▸ PROBLEM TO WORK ON
Transcribe exactly, and only, the lines that fall between the line containing "Click the PAY logo at the top left" and the last line of the material, both ends included, omitting any pictures.

▸ DATA SUPPLIED
= = = =
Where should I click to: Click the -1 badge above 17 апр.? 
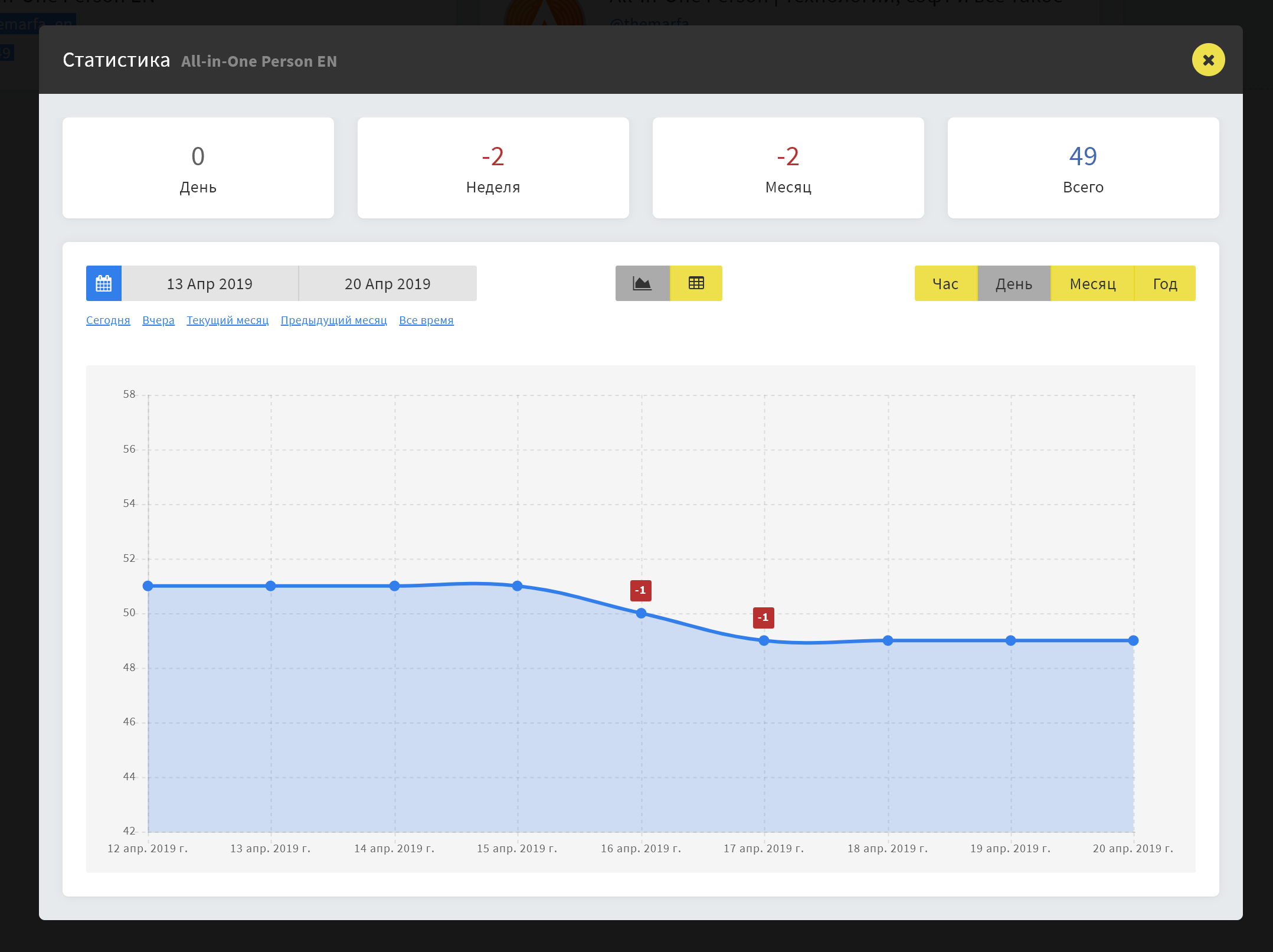coord(763,617)
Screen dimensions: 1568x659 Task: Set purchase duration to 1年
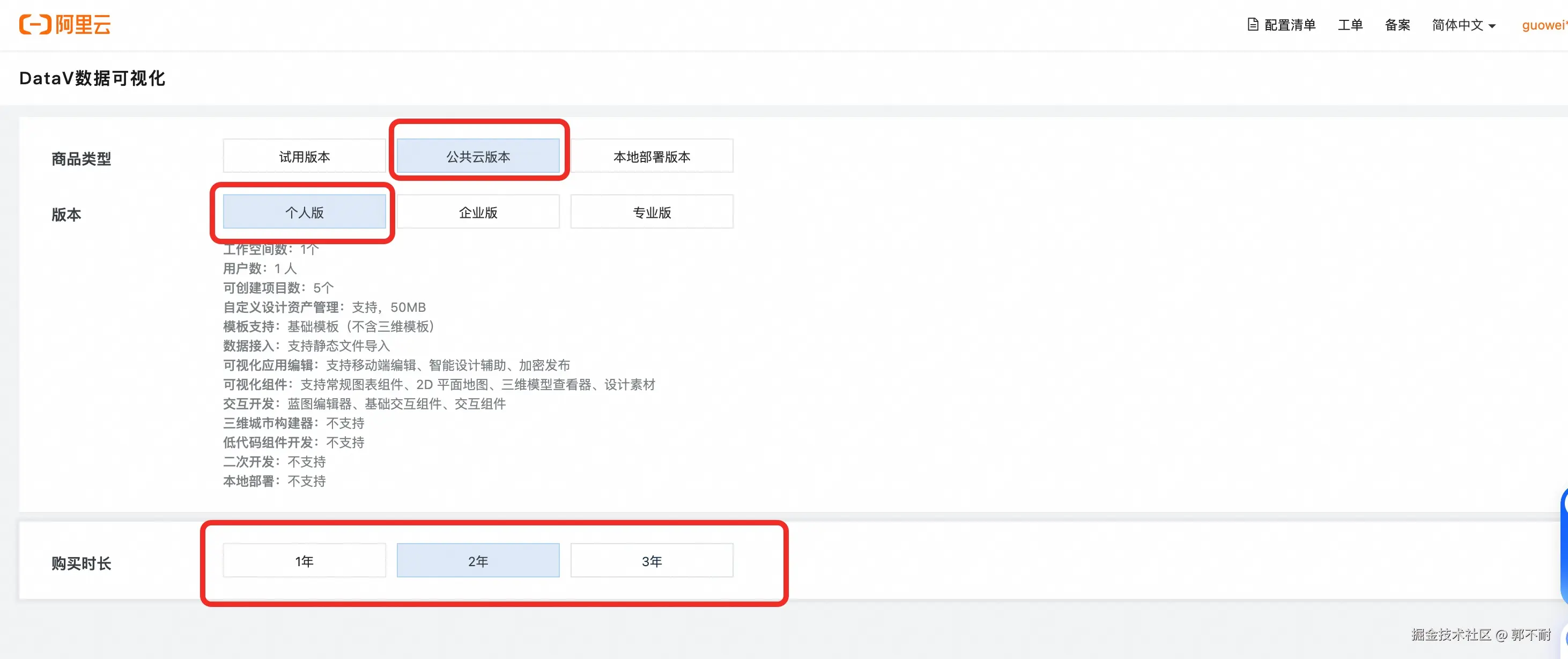tap(305, 560)
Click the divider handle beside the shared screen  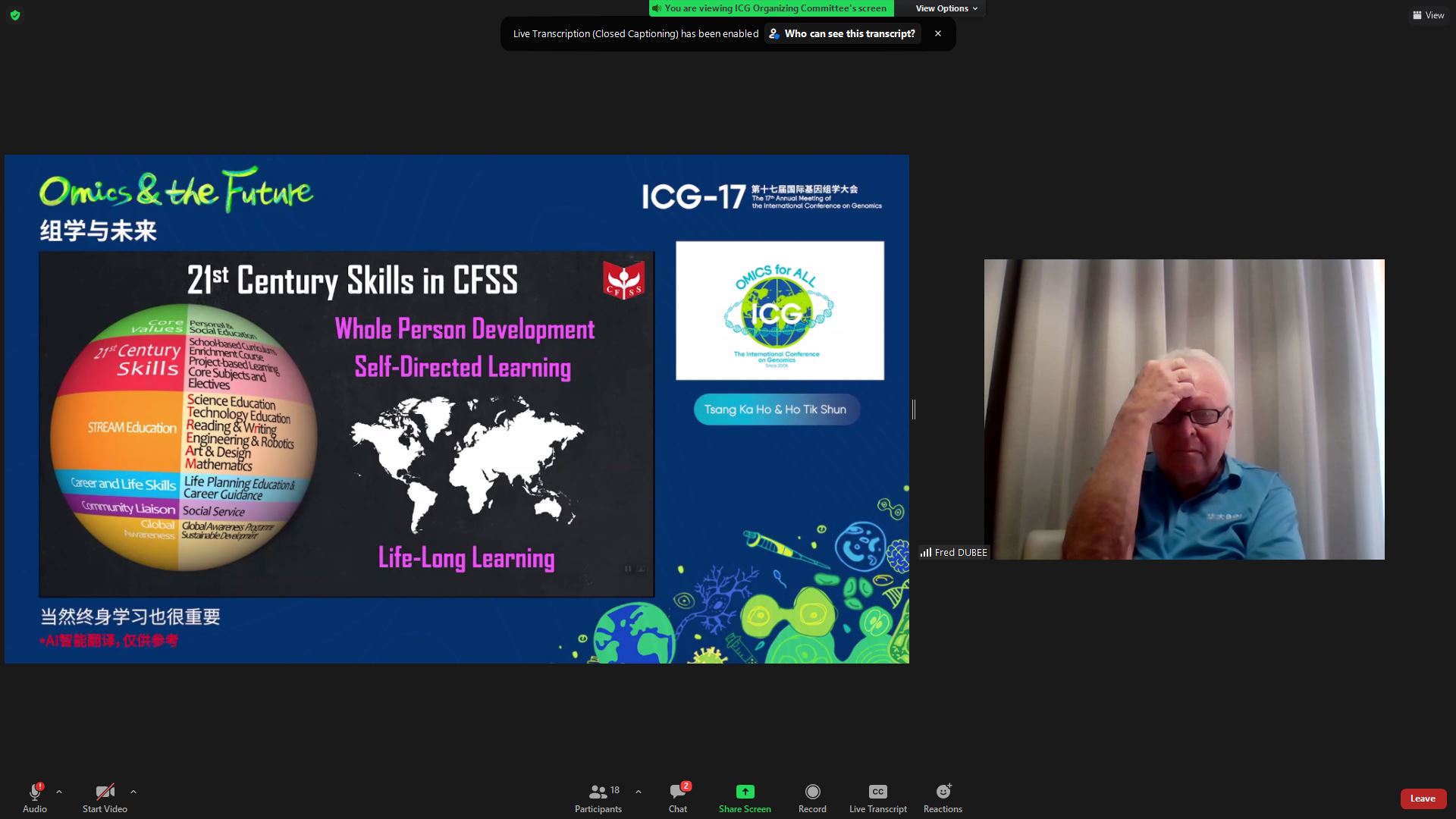914,410
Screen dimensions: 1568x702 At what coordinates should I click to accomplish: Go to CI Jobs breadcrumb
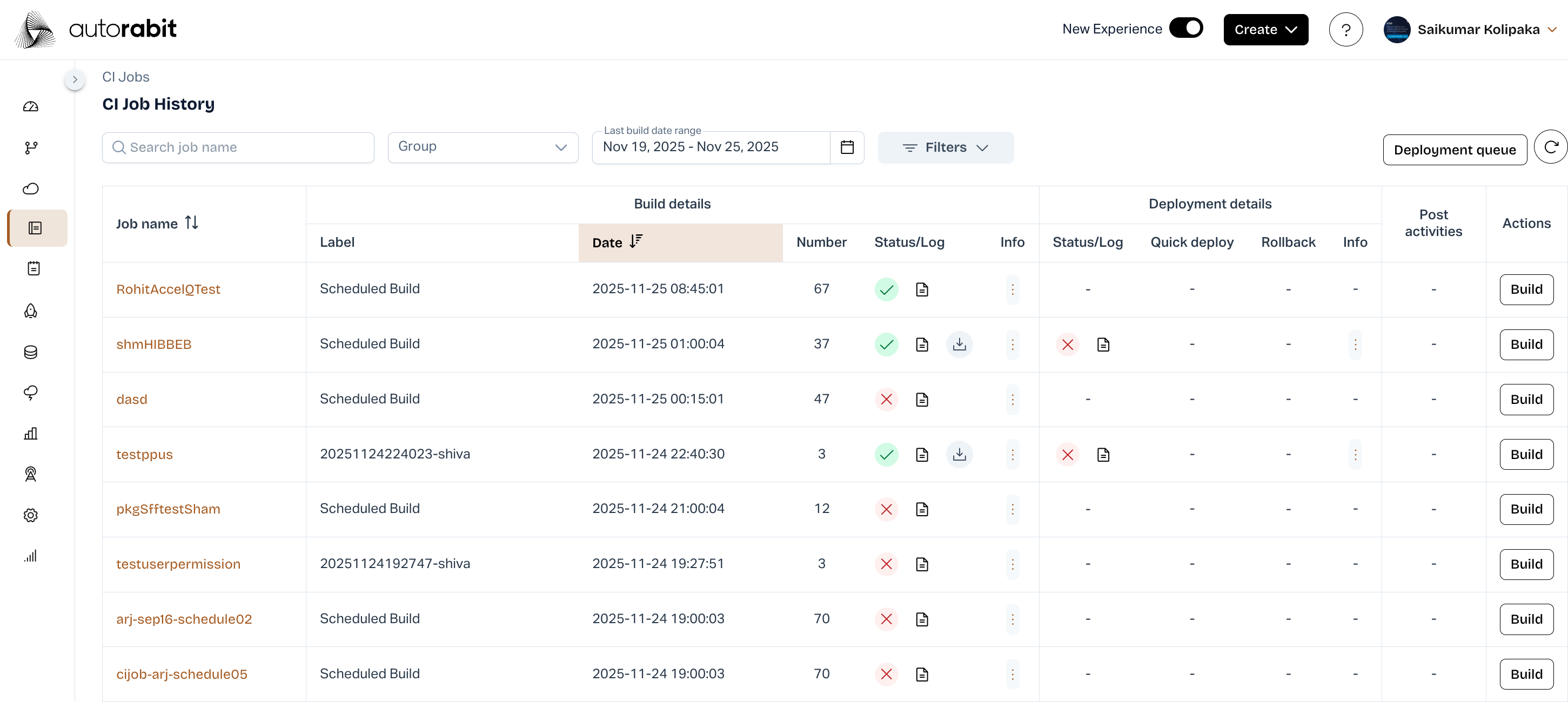[125, 77]
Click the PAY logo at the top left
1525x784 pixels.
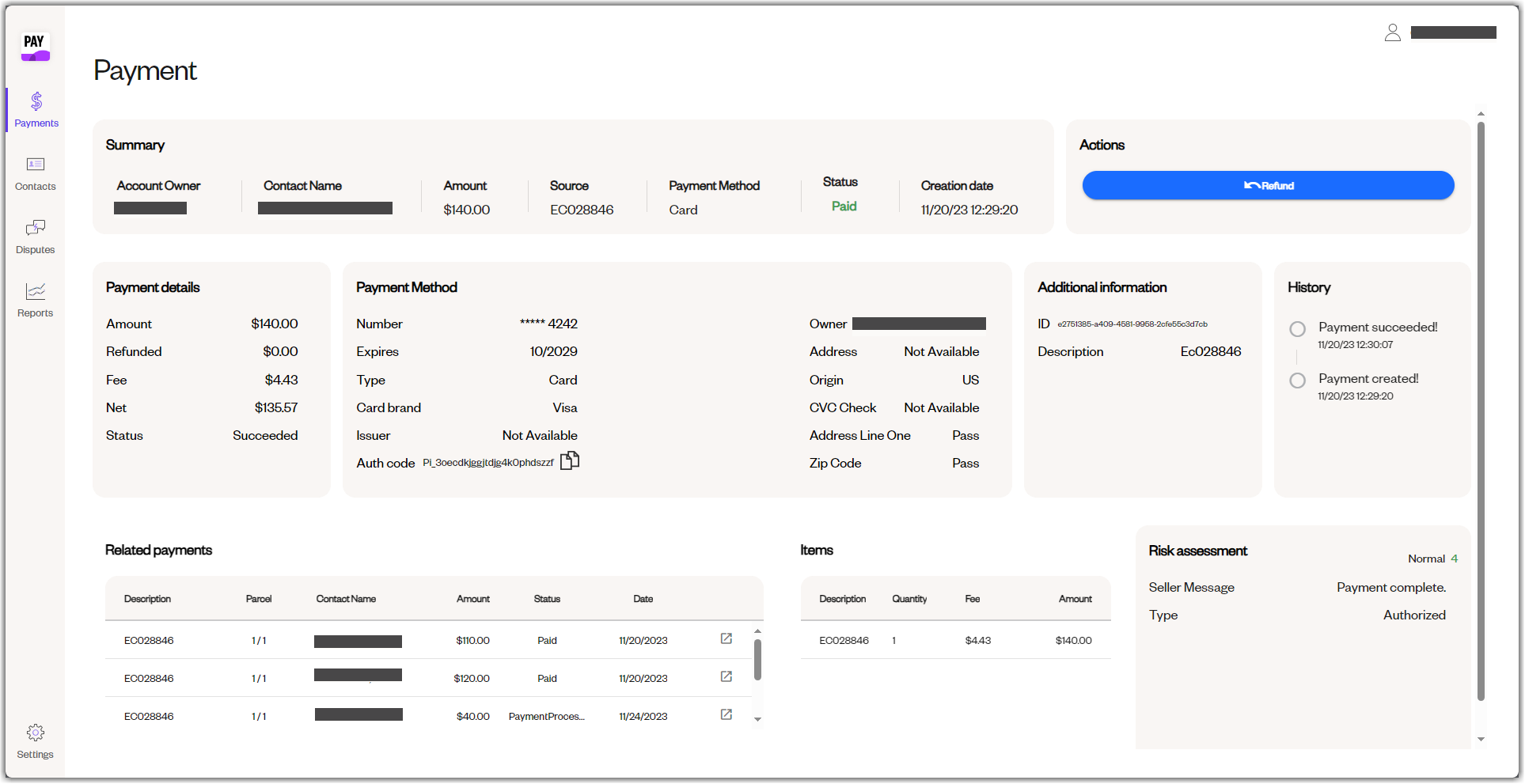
= = = =
▸ ANSWER TO THIS TASK
Click the PAY logo at the top left
1525x784 pixels.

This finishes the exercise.